> [TASK DESCRIPTION]: Reproduce the opening lines of the records exactly, please, stopping after the line that contains "Given: Open Seleccione vuelo de ida tab".

> [RECORDS FOR THE TASK]:
● ● ● ● ● ● ●

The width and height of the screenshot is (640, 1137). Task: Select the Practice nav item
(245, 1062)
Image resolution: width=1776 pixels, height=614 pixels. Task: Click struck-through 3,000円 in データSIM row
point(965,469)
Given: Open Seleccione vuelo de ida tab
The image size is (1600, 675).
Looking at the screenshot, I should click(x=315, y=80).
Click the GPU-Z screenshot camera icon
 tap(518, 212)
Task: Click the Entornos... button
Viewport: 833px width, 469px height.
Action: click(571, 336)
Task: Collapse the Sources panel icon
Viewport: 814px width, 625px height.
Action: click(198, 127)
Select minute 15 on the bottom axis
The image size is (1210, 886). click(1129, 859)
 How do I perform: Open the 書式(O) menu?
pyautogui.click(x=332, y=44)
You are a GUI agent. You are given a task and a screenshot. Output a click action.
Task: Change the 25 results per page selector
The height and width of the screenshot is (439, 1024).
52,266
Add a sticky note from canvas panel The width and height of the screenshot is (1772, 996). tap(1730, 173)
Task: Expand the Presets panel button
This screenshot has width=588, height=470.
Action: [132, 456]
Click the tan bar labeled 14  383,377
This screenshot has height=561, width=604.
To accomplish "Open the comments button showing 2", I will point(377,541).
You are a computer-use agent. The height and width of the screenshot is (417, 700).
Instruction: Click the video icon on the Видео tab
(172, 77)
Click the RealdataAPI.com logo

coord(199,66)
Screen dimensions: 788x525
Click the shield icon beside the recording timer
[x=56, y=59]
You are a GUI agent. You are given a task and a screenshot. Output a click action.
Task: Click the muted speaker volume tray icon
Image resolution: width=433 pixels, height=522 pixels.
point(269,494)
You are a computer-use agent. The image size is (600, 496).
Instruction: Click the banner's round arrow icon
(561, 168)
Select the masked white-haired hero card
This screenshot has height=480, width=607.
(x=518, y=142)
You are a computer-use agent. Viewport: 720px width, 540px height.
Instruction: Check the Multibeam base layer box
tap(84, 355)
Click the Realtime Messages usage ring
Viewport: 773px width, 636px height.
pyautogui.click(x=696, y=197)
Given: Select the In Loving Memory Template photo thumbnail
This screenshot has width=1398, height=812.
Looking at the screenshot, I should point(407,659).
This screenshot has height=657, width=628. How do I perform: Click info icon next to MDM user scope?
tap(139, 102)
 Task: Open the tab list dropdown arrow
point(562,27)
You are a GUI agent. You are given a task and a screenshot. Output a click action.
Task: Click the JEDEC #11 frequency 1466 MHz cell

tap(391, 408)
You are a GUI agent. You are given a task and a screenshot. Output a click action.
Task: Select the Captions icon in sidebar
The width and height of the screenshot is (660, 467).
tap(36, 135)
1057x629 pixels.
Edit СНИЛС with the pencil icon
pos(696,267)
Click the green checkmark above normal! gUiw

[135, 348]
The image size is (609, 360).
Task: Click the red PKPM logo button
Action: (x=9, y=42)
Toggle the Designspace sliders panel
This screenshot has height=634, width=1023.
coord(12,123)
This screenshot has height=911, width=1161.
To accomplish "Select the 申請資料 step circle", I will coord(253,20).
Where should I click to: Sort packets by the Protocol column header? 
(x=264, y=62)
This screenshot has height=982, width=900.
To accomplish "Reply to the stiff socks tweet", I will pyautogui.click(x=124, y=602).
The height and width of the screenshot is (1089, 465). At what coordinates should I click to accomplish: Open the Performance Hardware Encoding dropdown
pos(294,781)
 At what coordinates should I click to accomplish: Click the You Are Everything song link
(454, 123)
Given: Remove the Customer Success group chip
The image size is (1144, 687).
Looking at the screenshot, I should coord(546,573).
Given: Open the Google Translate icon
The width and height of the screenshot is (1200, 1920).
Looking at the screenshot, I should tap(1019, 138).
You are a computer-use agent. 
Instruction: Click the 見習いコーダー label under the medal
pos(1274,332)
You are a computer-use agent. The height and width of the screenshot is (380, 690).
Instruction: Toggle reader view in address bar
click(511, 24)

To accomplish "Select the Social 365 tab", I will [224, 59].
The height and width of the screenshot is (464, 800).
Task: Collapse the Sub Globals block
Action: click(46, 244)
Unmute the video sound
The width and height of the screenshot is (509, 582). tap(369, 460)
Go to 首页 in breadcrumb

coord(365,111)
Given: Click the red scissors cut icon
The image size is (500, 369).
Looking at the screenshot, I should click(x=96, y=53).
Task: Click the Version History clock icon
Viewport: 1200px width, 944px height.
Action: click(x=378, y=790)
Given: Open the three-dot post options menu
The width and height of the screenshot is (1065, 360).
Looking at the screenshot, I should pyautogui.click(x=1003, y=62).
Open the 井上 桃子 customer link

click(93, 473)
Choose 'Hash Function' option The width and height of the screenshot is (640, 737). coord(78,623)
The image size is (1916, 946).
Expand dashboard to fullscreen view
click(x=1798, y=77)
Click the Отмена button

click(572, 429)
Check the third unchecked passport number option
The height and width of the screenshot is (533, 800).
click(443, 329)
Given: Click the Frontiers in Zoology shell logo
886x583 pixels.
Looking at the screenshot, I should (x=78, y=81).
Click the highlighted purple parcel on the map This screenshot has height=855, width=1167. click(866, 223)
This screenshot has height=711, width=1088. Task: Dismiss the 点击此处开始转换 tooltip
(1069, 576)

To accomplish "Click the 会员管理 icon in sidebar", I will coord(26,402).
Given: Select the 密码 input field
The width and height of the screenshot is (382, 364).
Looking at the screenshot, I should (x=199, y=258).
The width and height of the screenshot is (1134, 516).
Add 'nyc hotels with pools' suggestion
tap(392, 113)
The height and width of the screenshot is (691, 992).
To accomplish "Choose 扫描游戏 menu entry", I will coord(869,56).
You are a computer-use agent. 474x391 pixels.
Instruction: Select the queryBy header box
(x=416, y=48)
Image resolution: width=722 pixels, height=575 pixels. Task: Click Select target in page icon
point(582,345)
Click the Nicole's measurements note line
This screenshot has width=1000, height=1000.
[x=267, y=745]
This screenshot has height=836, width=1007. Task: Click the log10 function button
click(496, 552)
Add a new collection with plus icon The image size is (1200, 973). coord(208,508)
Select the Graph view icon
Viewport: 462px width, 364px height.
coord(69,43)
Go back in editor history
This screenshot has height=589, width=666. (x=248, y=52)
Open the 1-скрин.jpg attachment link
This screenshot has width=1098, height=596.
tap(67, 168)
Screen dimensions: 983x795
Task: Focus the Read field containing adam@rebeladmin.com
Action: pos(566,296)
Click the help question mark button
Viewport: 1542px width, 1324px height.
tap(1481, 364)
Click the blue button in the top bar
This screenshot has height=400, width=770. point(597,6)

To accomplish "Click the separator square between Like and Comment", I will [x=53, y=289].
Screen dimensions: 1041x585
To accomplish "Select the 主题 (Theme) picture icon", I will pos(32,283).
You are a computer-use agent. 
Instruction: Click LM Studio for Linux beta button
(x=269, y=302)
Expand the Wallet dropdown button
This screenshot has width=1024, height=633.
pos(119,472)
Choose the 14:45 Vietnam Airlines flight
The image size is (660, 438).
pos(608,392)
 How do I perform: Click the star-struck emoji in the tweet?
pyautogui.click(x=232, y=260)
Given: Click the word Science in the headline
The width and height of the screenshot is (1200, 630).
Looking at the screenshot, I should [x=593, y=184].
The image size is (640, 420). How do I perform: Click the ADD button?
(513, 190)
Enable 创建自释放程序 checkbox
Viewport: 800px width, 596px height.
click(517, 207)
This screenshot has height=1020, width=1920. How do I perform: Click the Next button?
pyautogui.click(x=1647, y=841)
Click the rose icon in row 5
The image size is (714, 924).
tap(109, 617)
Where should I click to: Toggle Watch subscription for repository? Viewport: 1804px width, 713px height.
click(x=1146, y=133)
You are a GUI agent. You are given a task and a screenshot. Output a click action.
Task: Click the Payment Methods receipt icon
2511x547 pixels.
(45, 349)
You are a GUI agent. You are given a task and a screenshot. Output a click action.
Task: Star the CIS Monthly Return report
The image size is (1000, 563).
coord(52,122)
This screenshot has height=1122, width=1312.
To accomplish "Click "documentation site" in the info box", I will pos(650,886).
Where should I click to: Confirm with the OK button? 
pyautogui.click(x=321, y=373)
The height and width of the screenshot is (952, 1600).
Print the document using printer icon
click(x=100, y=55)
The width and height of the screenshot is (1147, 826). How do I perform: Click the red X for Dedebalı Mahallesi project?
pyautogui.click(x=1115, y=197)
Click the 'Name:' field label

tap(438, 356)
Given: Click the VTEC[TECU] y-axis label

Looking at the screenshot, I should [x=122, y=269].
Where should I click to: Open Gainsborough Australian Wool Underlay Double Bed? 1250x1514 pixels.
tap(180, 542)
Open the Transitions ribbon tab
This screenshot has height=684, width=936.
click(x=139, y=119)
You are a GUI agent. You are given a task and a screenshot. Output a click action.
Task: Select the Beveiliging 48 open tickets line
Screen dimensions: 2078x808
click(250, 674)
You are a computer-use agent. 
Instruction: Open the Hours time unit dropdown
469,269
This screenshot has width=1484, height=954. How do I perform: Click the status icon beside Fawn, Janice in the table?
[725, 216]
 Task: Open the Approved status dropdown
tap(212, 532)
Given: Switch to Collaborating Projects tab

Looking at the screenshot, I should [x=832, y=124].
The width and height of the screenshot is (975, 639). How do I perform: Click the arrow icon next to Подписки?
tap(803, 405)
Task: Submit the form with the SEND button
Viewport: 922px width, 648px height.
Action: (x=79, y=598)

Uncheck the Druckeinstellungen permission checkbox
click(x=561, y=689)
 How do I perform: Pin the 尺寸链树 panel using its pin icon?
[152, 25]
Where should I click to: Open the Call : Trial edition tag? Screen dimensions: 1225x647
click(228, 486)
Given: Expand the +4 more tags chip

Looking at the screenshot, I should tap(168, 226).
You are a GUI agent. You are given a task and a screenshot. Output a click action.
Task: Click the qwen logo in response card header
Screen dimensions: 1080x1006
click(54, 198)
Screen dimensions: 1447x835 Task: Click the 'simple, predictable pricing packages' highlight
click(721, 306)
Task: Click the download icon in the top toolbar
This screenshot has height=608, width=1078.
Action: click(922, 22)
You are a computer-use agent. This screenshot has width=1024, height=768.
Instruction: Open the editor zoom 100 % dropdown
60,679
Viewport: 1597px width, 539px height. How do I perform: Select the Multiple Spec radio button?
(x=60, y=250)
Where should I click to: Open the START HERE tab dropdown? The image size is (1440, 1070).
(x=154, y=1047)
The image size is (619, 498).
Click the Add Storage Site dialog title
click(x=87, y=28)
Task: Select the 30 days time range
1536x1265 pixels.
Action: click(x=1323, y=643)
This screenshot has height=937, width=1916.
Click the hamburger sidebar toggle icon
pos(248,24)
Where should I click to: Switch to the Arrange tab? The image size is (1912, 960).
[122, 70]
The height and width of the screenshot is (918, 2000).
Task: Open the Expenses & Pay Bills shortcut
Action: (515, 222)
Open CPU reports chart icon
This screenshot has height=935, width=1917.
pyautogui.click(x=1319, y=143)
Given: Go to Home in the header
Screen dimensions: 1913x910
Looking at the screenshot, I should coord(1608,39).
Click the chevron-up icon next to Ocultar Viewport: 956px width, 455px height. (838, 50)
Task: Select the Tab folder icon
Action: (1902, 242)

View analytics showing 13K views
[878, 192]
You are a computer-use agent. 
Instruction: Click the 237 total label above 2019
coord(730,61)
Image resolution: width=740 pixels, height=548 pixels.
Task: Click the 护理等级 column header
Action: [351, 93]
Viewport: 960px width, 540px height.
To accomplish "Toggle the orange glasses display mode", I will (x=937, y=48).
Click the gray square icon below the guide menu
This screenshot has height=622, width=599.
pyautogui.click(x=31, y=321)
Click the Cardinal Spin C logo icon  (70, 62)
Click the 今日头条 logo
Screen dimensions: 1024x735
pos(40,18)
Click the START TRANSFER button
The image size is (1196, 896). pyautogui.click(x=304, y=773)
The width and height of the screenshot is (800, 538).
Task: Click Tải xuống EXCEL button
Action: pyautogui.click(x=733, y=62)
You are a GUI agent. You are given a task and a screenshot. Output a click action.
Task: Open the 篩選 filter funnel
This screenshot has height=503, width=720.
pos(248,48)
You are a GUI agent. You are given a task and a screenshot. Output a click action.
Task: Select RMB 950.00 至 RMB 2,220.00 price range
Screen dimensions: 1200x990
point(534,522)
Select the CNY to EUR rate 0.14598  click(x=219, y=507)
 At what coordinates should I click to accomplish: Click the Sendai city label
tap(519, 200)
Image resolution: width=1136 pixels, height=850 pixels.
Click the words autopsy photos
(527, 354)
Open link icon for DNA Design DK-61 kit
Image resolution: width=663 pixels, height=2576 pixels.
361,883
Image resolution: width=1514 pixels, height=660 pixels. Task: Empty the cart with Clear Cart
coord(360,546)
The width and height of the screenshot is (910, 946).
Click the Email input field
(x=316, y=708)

● ● ● ● ● ● ●

> [ANSWER TO THIS PROBLEM]:
The width and height of the screenshot is (640, 1137). Task: Select the Practice nav item
(245, 1062)
Image resolution: width=1776 pixels, height=614 pixels. Task: Click struck-through 3,000円 in データSIM row
point(965,469)
Given: Open Seleccione vuelo de ida tab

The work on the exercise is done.